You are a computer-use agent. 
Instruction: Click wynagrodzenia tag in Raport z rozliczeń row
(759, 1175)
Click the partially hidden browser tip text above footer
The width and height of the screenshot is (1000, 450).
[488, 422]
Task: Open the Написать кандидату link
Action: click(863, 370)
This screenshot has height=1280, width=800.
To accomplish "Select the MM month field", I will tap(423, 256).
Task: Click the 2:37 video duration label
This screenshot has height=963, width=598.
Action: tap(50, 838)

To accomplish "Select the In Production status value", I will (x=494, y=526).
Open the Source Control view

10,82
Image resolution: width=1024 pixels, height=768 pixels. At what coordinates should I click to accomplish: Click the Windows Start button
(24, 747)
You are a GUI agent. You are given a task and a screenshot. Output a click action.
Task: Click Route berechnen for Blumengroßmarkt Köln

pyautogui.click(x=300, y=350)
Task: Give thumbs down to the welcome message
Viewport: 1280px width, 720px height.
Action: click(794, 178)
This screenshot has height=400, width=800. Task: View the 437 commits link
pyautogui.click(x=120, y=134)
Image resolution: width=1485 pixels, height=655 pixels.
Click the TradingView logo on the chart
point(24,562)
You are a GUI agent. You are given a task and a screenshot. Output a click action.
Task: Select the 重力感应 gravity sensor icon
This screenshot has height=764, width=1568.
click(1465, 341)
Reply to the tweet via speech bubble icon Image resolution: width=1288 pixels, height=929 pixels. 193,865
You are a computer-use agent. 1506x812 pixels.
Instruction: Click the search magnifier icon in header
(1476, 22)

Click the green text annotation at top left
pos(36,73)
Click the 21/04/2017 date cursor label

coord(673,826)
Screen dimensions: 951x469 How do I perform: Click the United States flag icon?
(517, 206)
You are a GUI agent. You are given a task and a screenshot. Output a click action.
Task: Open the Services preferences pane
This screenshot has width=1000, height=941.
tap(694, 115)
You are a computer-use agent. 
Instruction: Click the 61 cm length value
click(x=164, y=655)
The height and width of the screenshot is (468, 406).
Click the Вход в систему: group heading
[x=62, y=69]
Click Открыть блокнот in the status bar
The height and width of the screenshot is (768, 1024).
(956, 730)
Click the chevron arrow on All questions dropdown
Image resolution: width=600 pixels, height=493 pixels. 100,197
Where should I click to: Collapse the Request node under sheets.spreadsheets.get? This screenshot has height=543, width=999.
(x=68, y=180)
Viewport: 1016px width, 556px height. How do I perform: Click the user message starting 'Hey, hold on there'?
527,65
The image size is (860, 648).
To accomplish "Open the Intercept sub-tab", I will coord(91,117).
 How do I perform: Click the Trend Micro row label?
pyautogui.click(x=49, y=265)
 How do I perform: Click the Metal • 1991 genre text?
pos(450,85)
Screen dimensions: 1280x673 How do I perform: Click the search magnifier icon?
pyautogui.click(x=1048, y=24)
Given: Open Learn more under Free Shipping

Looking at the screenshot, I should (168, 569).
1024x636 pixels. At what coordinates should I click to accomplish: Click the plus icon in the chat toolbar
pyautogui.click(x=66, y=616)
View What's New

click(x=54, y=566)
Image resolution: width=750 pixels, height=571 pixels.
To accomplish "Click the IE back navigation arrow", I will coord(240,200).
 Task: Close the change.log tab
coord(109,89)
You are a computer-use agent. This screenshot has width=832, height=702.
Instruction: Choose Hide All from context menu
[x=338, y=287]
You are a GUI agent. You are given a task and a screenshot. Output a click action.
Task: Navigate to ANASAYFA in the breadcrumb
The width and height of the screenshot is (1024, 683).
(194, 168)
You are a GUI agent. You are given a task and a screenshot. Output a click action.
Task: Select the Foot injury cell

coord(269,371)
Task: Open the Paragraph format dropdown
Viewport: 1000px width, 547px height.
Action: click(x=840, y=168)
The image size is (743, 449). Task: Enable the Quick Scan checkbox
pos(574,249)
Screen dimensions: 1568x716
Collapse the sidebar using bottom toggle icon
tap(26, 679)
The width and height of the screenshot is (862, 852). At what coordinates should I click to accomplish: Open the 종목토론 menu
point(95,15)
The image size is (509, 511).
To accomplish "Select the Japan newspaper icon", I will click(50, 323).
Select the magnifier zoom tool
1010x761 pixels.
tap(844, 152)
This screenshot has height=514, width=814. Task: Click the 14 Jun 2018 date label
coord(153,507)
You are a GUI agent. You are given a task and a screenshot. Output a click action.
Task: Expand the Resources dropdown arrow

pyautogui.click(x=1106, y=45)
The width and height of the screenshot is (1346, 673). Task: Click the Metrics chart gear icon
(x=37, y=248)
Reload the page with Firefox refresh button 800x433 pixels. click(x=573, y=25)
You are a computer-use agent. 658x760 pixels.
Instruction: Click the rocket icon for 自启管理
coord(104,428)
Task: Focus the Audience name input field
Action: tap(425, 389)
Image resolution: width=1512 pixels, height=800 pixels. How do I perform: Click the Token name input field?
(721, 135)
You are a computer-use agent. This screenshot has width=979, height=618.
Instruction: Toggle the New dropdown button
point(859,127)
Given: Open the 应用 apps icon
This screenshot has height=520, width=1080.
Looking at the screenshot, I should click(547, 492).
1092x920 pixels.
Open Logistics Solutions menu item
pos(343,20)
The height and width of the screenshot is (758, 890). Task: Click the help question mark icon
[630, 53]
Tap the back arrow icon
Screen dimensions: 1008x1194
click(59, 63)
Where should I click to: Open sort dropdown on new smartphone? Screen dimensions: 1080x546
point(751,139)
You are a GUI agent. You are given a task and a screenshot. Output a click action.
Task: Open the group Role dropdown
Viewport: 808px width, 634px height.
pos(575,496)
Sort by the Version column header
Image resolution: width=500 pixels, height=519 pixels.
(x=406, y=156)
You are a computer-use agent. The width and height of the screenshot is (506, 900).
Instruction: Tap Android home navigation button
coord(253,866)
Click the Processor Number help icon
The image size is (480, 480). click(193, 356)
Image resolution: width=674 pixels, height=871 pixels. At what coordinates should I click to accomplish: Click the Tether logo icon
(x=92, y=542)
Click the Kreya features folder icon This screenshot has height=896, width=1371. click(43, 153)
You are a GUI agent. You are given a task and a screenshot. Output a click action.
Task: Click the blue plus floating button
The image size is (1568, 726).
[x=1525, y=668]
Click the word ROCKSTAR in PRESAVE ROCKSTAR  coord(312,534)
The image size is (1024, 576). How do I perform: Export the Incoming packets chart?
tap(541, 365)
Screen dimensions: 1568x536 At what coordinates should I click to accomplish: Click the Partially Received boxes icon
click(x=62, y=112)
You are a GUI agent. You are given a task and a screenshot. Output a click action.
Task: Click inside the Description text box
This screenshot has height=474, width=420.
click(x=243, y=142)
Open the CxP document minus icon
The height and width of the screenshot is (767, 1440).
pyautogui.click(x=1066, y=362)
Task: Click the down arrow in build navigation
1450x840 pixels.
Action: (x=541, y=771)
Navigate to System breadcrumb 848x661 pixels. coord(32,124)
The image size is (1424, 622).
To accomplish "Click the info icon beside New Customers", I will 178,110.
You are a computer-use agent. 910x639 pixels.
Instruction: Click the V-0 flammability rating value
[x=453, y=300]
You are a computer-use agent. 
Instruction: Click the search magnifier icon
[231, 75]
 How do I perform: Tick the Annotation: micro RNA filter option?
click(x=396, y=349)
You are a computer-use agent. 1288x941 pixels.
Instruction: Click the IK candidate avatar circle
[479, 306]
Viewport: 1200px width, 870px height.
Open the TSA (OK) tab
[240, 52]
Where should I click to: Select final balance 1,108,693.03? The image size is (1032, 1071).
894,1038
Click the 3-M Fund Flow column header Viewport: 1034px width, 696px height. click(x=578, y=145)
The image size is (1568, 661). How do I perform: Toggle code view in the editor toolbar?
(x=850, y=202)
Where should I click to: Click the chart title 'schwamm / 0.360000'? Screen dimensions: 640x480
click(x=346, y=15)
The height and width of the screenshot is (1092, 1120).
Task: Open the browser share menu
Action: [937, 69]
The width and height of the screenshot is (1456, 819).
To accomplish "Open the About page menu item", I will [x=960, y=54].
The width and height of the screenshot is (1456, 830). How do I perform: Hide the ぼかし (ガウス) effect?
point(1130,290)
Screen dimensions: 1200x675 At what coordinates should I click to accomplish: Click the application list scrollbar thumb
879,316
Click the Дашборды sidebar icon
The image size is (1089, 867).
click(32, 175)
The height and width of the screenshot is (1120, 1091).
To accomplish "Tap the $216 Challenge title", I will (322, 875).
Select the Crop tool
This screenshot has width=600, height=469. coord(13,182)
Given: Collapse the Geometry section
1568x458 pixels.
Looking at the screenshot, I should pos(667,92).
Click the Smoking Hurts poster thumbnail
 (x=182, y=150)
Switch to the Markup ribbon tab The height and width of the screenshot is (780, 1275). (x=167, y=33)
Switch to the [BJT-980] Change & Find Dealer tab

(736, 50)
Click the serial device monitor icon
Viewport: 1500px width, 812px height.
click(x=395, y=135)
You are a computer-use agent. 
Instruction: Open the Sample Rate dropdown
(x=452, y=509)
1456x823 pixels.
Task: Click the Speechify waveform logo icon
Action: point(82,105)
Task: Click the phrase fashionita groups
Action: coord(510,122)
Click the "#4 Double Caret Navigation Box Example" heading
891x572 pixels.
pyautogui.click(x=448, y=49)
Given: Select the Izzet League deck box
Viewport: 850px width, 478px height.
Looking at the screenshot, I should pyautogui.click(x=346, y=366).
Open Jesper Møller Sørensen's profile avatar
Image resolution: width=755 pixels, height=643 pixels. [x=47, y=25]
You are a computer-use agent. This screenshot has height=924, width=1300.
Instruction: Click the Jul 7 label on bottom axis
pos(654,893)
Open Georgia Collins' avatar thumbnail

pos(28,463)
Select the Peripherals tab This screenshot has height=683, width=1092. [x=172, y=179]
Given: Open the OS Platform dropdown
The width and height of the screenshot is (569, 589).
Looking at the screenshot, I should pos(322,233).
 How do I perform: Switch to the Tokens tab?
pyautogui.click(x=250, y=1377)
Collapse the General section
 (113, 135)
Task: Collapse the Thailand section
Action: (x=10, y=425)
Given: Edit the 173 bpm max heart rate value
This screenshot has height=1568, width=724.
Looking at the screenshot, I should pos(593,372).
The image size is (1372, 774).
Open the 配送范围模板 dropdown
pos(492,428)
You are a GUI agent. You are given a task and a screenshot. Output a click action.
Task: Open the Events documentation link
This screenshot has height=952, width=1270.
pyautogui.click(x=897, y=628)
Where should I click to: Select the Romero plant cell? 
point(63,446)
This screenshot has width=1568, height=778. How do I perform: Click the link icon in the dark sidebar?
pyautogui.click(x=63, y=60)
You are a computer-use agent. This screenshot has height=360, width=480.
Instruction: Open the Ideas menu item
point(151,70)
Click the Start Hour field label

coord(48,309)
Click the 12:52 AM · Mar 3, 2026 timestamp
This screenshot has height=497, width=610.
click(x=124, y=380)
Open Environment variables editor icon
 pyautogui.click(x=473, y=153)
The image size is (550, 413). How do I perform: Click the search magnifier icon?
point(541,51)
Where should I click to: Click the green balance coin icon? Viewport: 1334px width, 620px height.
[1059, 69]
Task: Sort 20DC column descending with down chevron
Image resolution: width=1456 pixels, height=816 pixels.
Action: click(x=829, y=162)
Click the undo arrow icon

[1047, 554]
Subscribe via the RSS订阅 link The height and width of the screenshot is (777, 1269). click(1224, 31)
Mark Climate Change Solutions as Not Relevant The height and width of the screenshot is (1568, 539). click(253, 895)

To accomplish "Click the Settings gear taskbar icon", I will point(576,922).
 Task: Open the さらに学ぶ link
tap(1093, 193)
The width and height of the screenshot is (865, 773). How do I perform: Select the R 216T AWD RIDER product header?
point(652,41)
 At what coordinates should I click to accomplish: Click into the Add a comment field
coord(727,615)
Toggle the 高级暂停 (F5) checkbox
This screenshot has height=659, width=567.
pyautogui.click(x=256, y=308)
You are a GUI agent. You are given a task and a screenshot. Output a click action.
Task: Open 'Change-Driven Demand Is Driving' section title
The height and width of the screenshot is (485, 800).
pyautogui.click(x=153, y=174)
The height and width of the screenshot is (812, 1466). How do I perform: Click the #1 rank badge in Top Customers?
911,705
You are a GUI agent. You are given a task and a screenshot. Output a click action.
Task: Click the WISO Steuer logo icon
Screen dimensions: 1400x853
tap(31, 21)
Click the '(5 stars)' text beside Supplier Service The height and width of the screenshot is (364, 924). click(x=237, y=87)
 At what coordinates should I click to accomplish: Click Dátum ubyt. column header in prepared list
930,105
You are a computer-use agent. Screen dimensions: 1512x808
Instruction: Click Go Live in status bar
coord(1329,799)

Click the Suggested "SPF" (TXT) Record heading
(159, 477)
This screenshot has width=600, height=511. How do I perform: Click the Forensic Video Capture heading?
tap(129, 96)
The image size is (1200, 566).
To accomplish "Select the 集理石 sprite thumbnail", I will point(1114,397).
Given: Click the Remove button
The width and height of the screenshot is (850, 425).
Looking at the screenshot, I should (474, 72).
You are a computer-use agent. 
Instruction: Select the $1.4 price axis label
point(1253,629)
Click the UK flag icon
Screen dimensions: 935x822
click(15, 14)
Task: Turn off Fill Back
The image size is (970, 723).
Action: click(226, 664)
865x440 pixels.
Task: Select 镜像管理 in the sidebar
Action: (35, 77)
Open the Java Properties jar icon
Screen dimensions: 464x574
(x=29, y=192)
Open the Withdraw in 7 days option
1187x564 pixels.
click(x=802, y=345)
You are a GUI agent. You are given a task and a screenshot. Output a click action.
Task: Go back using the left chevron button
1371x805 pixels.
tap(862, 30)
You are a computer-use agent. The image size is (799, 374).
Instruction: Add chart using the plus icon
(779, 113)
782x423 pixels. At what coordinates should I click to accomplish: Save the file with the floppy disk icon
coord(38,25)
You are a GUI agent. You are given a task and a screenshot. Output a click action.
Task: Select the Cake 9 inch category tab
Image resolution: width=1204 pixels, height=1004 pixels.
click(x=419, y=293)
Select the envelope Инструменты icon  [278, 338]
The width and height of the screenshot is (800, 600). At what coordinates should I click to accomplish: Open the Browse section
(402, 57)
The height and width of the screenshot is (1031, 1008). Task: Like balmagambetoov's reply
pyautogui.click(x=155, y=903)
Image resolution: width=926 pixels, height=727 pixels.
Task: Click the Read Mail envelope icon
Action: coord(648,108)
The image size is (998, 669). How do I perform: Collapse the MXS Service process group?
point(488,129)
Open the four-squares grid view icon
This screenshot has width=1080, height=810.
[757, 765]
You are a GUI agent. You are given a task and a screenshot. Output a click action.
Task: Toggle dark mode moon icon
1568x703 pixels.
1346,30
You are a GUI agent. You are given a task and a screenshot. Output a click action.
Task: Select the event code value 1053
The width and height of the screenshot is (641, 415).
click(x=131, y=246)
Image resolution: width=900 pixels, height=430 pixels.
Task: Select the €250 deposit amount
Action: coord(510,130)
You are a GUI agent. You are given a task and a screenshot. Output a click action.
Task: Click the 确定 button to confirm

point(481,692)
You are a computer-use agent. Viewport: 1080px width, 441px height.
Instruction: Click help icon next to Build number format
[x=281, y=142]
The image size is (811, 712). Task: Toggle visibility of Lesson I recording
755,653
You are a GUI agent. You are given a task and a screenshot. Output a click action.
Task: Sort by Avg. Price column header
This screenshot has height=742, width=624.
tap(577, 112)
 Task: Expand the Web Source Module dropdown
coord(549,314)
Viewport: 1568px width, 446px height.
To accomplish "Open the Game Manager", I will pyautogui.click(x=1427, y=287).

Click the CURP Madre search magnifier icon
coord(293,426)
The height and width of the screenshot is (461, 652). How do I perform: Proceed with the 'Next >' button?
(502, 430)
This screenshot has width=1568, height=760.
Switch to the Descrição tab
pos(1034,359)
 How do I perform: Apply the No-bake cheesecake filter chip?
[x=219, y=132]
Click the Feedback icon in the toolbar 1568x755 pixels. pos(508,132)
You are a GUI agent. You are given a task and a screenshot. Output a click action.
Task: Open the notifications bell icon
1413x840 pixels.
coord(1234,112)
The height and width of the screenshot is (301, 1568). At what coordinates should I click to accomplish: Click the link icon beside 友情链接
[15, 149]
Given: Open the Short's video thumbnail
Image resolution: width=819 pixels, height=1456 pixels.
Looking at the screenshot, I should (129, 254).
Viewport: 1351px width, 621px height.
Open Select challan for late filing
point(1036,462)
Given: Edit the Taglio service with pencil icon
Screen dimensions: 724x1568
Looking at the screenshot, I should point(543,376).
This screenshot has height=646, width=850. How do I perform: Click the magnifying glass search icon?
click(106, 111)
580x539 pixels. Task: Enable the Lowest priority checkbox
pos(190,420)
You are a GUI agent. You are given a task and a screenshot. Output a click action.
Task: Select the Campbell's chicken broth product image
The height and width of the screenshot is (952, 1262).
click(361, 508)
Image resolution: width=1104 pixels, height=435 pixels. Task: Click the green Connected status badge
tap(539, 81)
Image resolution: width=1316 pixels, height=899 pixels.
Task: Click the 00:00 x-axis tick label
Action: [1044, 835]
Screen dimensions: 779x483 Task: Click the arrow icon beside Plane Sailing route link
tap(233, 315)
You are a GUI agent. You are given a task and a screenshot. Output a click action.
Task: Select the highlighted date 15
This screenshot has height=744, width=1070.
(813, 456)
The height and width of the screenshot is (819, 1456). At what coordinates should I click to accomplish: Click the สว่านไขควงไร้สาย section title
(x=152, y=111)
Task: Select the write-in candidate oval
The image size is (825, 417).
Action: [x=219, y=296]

__TASK DIRECTIONS__.
Look above for every line with the word "Navigate" and copy it.

__EXERCISE RESPONSE__.
Task: Navigate to ANASAYFA in the breadcrumb
Navigate to System breadcrumb 848x661 pixels. coord(32,124)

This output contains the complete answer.